INPUT.
☆ ☆ ☆

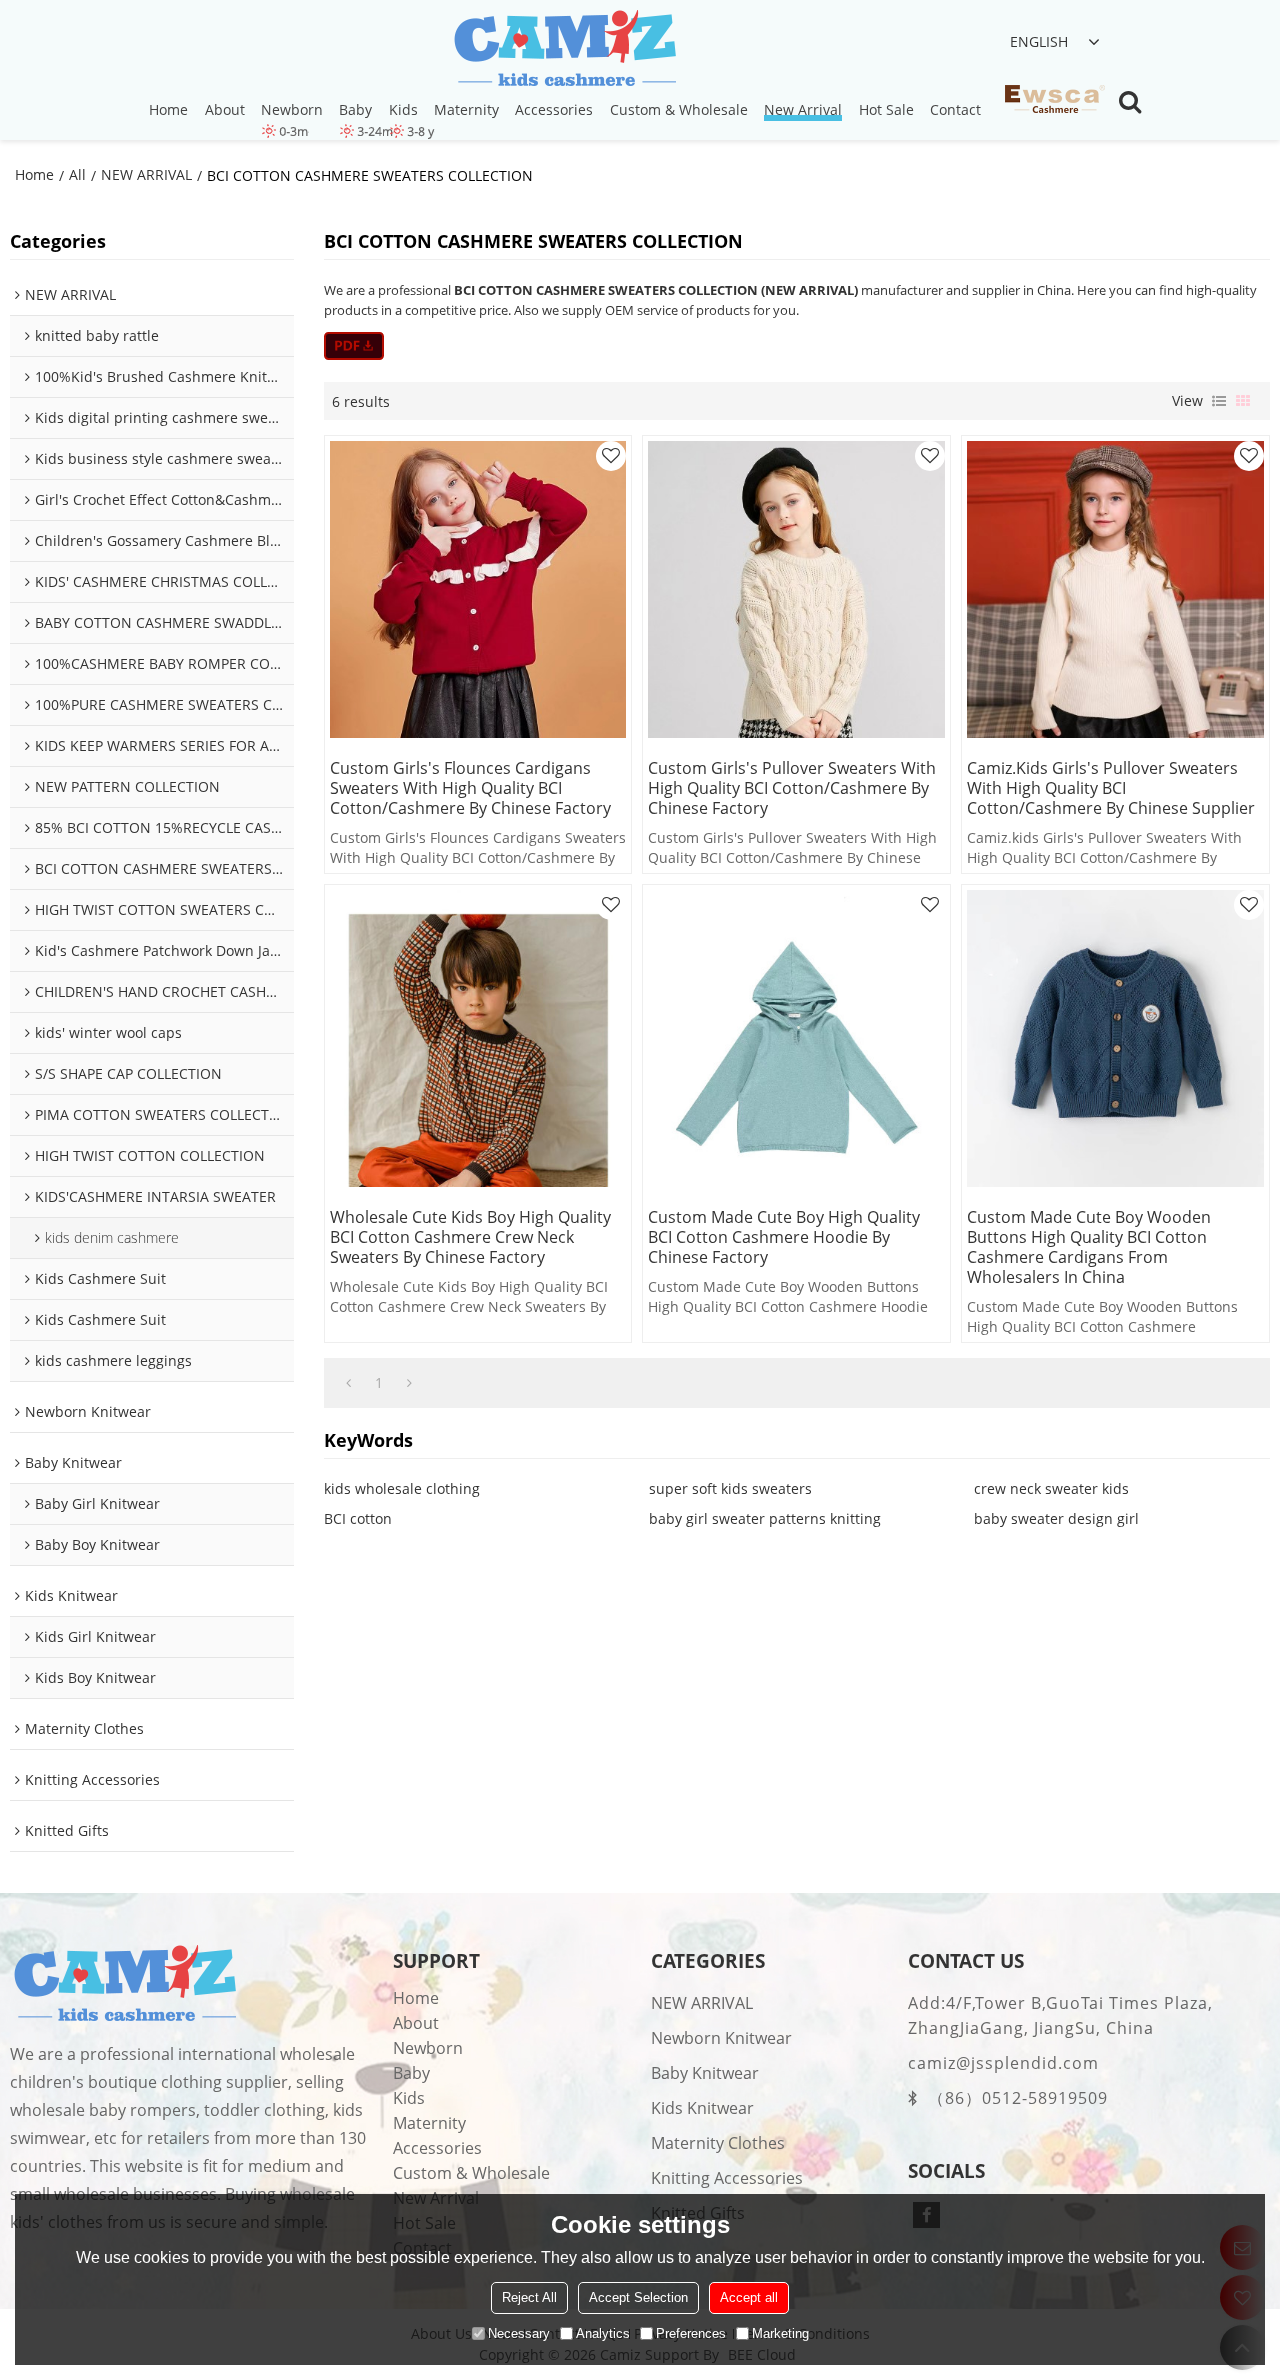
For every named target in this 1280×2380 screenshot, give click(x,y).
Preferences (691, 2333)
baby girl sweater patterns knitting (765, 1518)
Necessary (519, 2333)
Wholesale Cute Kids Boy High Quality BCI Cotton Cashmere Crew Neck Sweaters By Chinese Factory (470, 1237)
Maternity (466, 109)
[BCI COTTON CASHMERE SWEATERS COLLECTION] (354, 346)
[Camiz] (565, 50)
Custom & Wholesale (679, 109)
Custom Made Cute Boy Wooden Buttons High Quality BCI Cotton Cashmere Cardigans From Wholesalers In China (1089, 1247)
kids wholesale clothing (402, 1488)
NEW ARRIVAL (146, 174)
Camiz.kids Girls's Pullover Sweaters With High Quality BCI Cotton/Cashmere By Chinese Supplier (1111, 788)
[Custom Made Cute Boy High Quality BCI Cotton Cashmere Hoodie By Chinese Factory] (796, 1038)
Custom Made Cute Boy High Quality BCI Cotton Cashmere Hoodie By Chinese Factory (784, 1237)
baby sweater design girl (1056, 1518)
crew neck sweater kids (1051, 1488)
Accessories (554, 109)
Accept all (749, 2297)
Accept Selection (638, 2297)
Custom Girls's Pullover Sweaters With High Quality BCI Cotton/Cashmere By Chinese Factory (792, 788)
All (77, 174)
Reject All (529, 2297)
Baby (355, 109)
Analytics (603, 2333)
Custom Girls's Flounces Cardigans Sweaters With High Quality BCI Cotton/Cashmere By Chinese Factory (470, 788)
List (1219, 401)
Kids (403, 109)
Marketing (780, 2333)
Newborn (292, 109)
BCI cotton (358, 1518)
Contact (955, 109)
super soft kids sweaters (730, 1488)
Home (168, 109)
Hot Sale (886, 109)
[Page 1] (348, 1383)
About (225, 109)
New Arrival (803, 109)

☆ ☆ ☆

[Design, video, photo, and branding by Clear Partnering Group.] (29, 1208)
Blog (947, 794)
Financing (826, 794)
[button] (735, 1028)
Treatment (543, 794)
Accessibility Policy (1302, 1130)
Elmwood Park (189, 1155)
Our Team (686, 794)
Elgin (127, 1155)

☆ ☆ ☆

WHAT NEEDS TO BE DONE. In the listing above, transcribe exactly everything from the line containing "For every named" down to the line containing "Analytics (603, 2333)", including both and nothing more.

ANSWER TO THIS TASK.
For every named target in this 1280×2380 screenshot, give click(x,y).
Preferences (691, 2333)
baby girl sweater patterns knitting (765, 1518)
Necessary (519, 2333)
Wholesale Cute Kids Boy High Quality BCI Cotton Cashmere Crew Neck Sweaters By Chinese Factory (470, 1237)
Maternity (466, 109)
[BCI COTTON CASHMERE SWEATERS COLLECTION] (354, 346)
[Camiz] (565, 50)
Custom & Wholesale (679, 109)
Custom Made Cute Boy Wooden Buttons High Quality BCI Cotton Cashmere Cardigans From Wholesalers In China (1089, 1247)
kids wholesale clothing (402, 1488)
NEW ARRIVAL (146, 174)
Camiz.kids Girls's Pullover Sweaters With High Quality BCI Cotton/Cashmere By Chinese Supplier (1111, 788)
[Custom Made Cute Boy High Quality BCI Cotton Cashmere Hoodie By Chinese Factory] (796, 1038)
Custom Made Cute Boy High Quality BCI Cotton Cashmere Hoodie By Chinese Factory (784, 1237)
baby sweater design girl (1056, 1518)
crew neck sweater kids (1051, 1488)
Accessories (554, 109)
Accept all (749, 2297)
Accept Selection (638, 2297)
Custom Girls's Pullover Sweaters With High Quality BCI Cotton/Cashmere By Chinese Factory (792, 788)
All (77, 174)
Reject All (529, 2297)
Baby (355, 109)
Analytics (603, 2333)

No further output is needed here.